QUOTED PASSAGE:
=== Begin Enclosure ===
Bactericidal/permeability-increasing protein (BPI) is a 456-residue (~50kDa) protein that is part of the innate immune system. It belongs to family of lipid-binding serum glycoproteins.

Distribution and function
BPI was initially identified in neutrophils, but is found in other tissues including the epithelial lining of mucous membranes.
It is an endogenous antibiotic protein with potent killing activity against Gram-negative bacteria.  It binds to compounds called lipopolysaccharides produced by Gram-negative bacteria.  Lipolysaccharides are potent activators of the immune system; however, BPI at certain concentrations can prevent this activation.

BPI was discovered by Jerrold Weiss and Peter Elsbach at New York University Medical School.

rBPI21
Because lipopolysaccharides are potent inflammatory agents, and the action of antibiotics can result in the release of these compounds, the binding capacity of BPI was explored as a possible means of reducing injury.  Xoma Ltd. developed a recombinant 21kDa portion of the BPI molecule called rBPI21, NEUPREX, or opebecan.  In a trial, it was found to decrease the mortality of Gram-negative bacterial-induced sepsis.  Studies suggest that its binding activity is not the means by which it mediates its protective effect.  Studies show biological effects with Gram-positive bacteria and even in infection by the protozoan, Toxoplasma gondii.
=== End Enclosure ===
REQUIRED ACTIONS:
**1.** Repeat a part of the BPI text word for word, starting with "Bactericidal/permeability-increasing protein (BPI)" and going on through "of mucous membranes.".
**2.** Carry on the text on bactericidal/permeability-increasing protein, picking up right after its final sentence.

RECORDED INFORMATION:
=== Begin Enclosure ===
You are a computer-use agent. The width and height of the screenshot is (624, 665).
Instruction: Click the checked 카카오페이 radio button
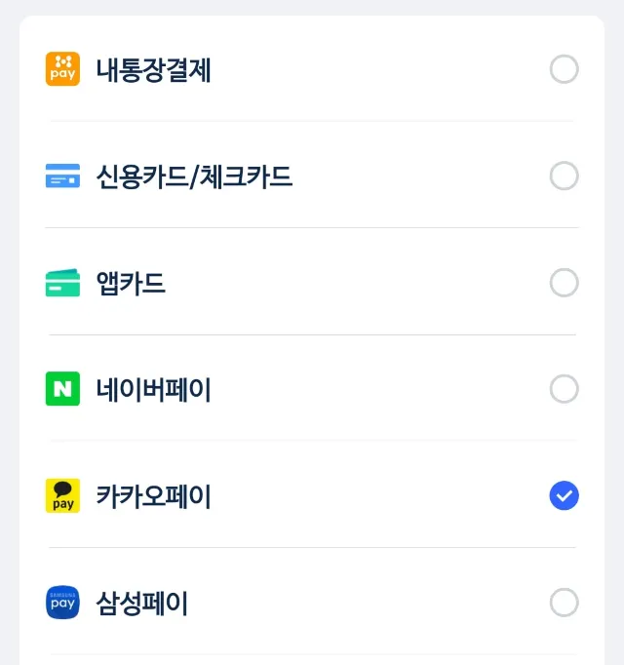click(564, 496)
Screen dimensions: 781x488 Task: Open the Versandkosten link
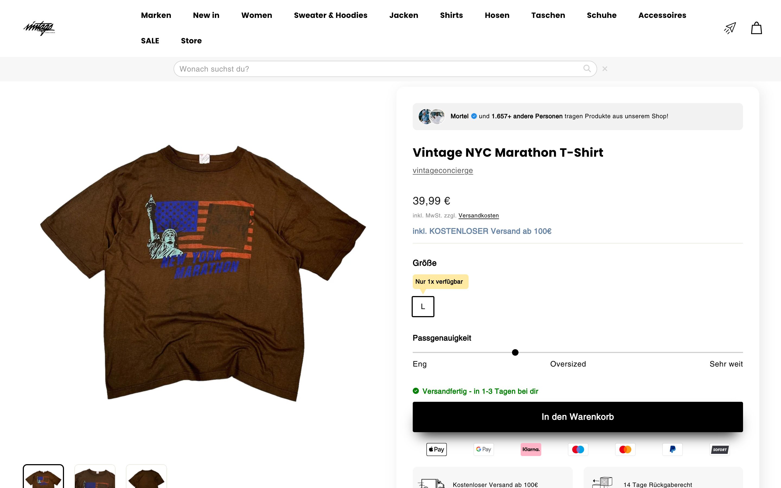click(478, 215)
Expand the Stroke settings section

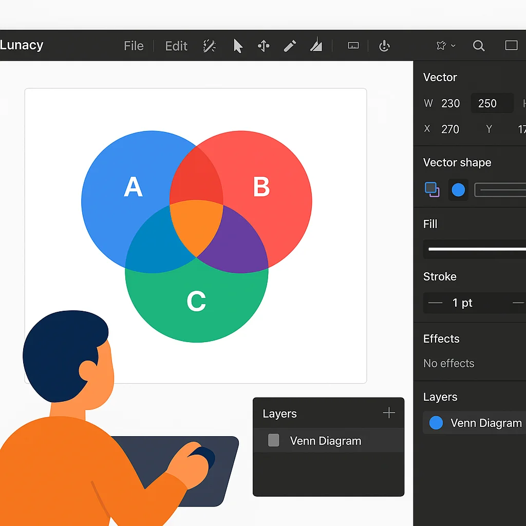[x=440, y=277]
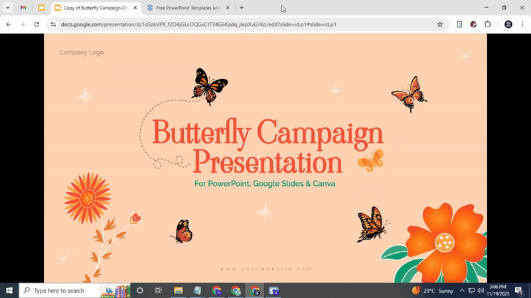Expand the tab search dropdown
Image resolution: width=531 pixels, height=298 pixels.
[x=7, y=8]
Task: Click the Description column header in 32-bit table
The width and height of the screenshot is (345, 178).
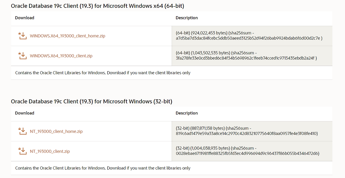Action: [x=187, y=113]

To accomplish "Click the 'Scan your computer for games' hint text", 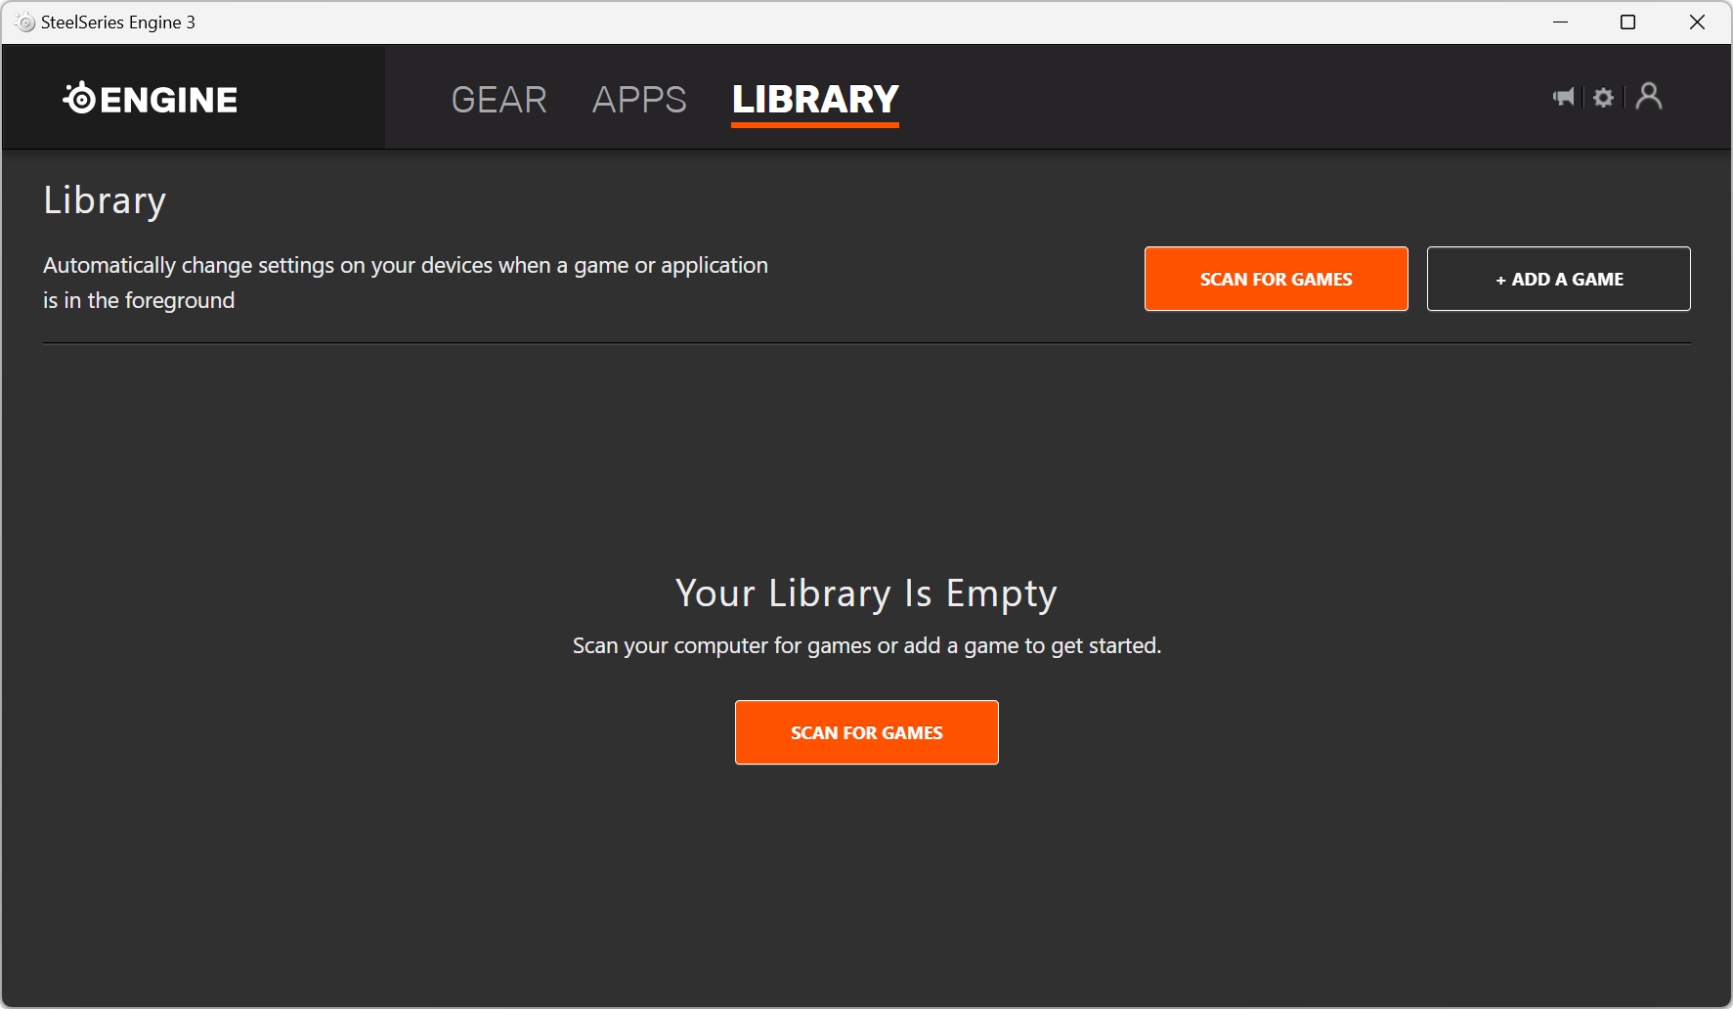I will pyautogui.click(x=866, y=646).
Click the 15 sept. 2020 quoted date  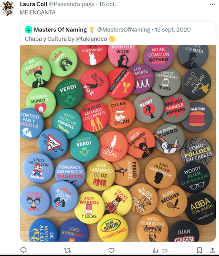point(173,30)
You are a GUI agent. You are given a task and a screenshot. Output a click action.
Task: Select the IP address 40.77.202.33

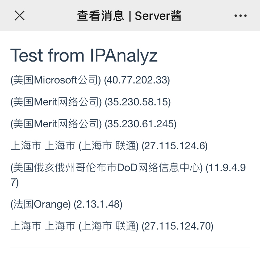coord(137,80)
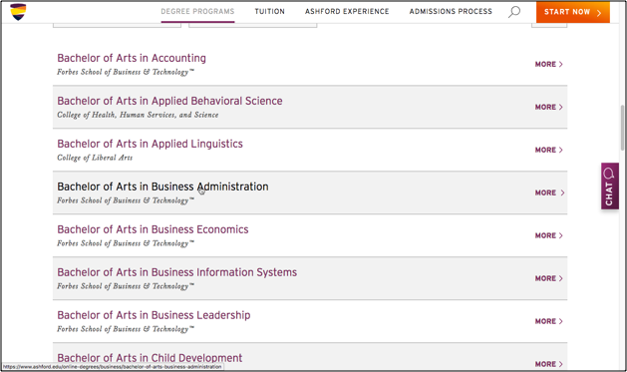
Task: Expand MORE for Business Leadership
Action: 548,321
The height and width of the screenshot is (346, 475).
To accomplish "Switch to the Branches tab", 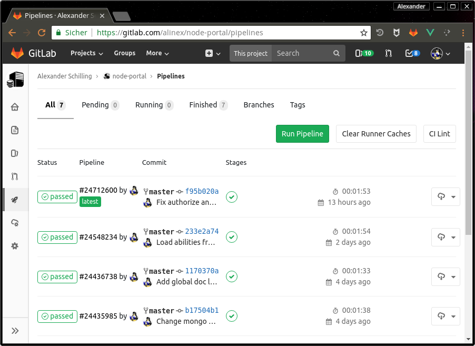I will (x=259, y=105).
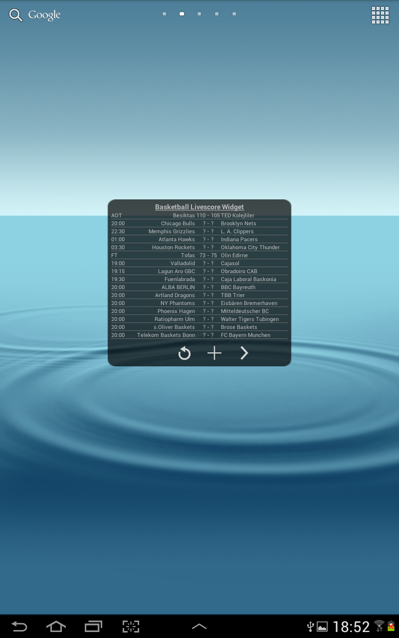Tap the Houston Rockets vs Oklahoma City game
399x638 pixels.
click(200, 248)
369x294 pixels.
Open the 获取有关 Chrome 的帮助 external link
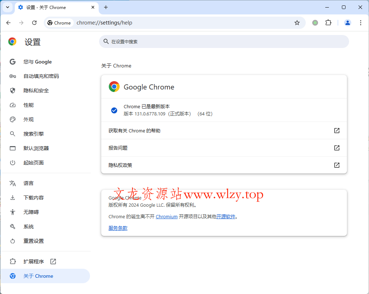pos(336,131)
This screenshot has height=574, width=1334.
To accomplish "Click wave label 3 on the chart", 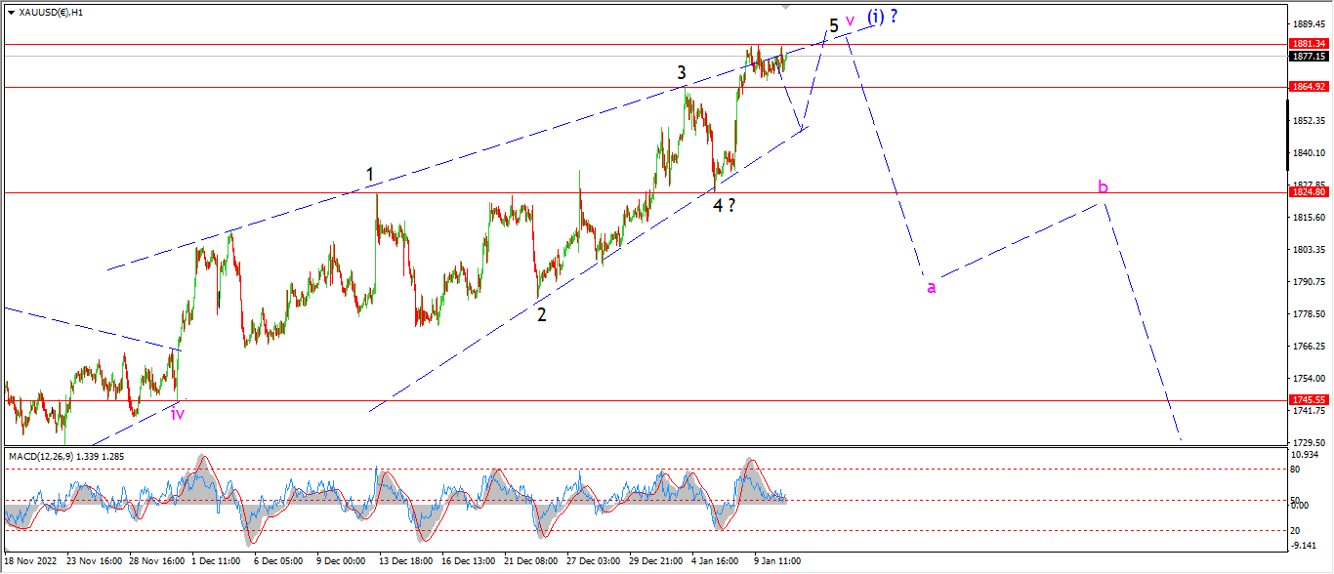I will click(682, 72).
=== End Enclosure ===
ANSWERS PROVIDED:
**1.**
Bactericidal/permeability-increasing protein (BPI) is a 456-residue (~50kDa) protein that is part of the innate immune system. It belongs to family of lipid-binding serum glycoproteins.

Distribution and function
BPI was initially identified in neutrophils, but is found in other tissues including the epithelial lining of mucous membranes.

**2.**
The N-terminal portion of murine BPI (199 amino acids) genetically fused to Halobacterium sp. NRC-1 GvpC protein was bound to the surface of gas vesicle nanoparticles (GVNPs) and tested for protective activity using a murine model of endotoxic shock. Depending on the time of delivery and exposure to lethal concentrations of lipopolysaccharide (LPS) and D-galactosamine, the treatment resulted in increased survival and reduced symptoms of inflammation, including inflammatory anemia, recruitment of neutrophils, liver apoptosis as well as increased pro-inflammatory serum cytokine levels. When administered via footpad and before LPS exposure, there was 100% survival of the experimental cohort.